Alain Delon, à Cannes, le 18 mai 2006 © Abacapress.comCollectionneur d'art depuis longtemps, Alain Delon n'avait pas fait mystère de son peu de goût pour les ventes posthumes, courantes lors des successions. Aussi, à 71 ans, il avait décidé de disperser lui-même sa collection, pour "régler cela maintenant". Ce qui fut fait ce lundi, et rondement : la vente d'une partie de ses toiles, des tableaux abstraits des années 50, a totalisé à Paris 8,740 millions d'euros, frais inclus.
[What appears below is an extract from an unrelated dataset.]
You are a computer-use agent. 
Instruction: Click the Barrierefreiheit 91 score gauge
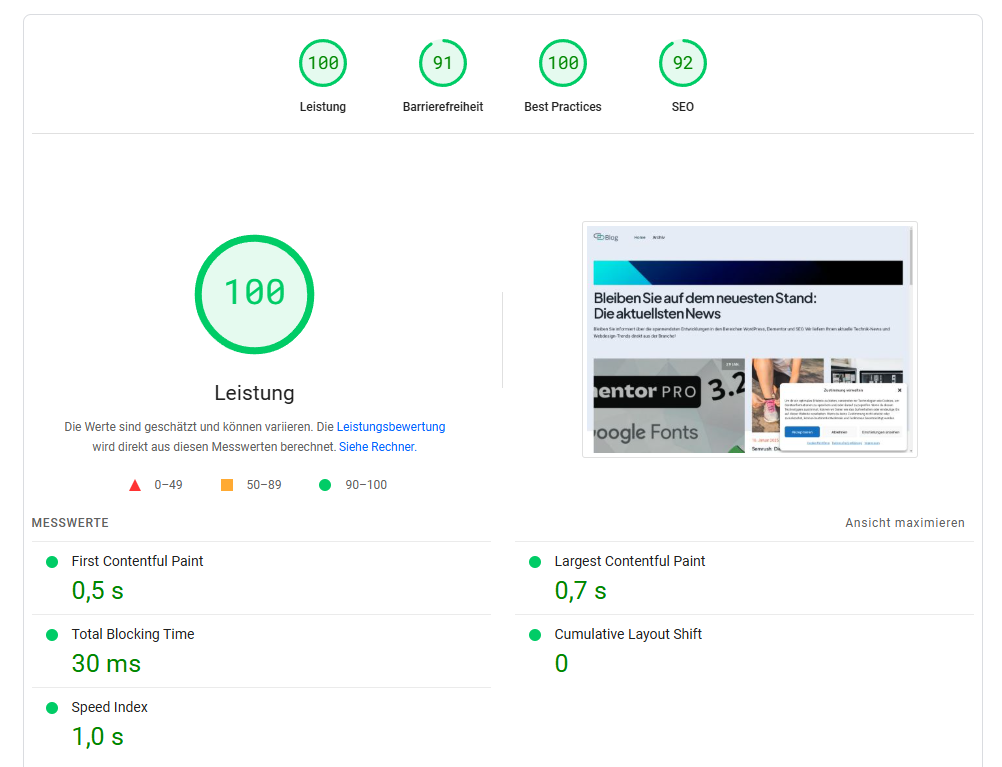[442, 62]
Clou de la vente, un tableau du Canadien Jean-Paul Riopelle, La vallée de l'oiseau, est parti pour 882.740 euros (750.000 euros hors frais), en deçà toutefois de son estimation initiale.
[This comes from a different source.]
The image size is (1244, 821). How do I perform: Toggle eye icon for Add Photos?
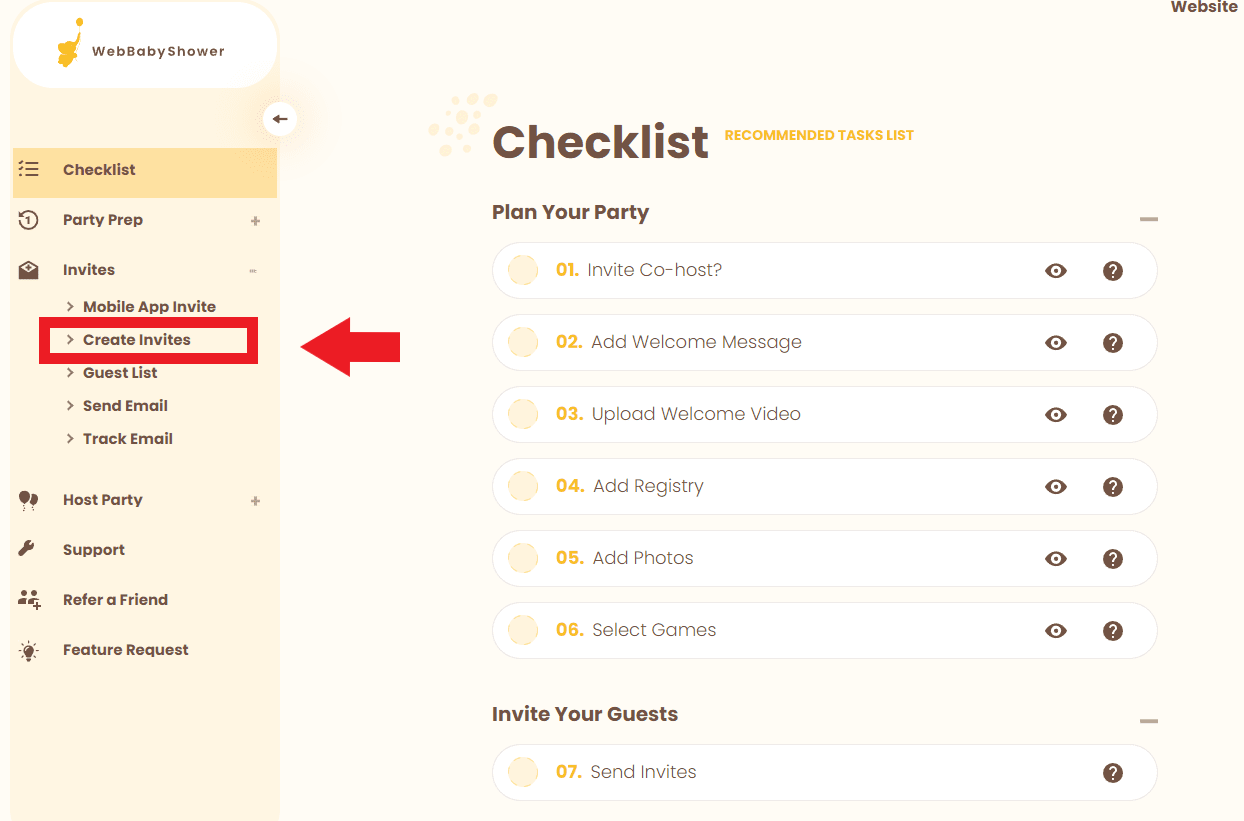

D'autres pièces acquises par Delon au fil des années ont fait flamber les enchères. Un tableau de Pierre Soulages daté de 1950, sans nom, est parti pour 781.976 euros (660.000 hors frais), à l'issue d'une longue bataille entre acheteurs au téléphone. Une oeuvre de Karel Appel, La famille, a fait monter les enchères jusqu'à 658.820 euros (550.000 euros hors frais, près de deux fois son estimation basse), soit un peu plus qu'un tableau du Français Nicolas de Staël, parti pour 625.232 euros.
"C'est un succès, les tableaux étaient rares et beaux. On a vendu en Chine, au Venezuela, aux Etats-Unis, partout en Europe", s'est félicité le commissaire-priseur Arnaud Cornette de Saint-Cyr. Parmi les acheteurs figurent également des Russes, des Anglais, ainsi que certains musées d'Europe du Nord.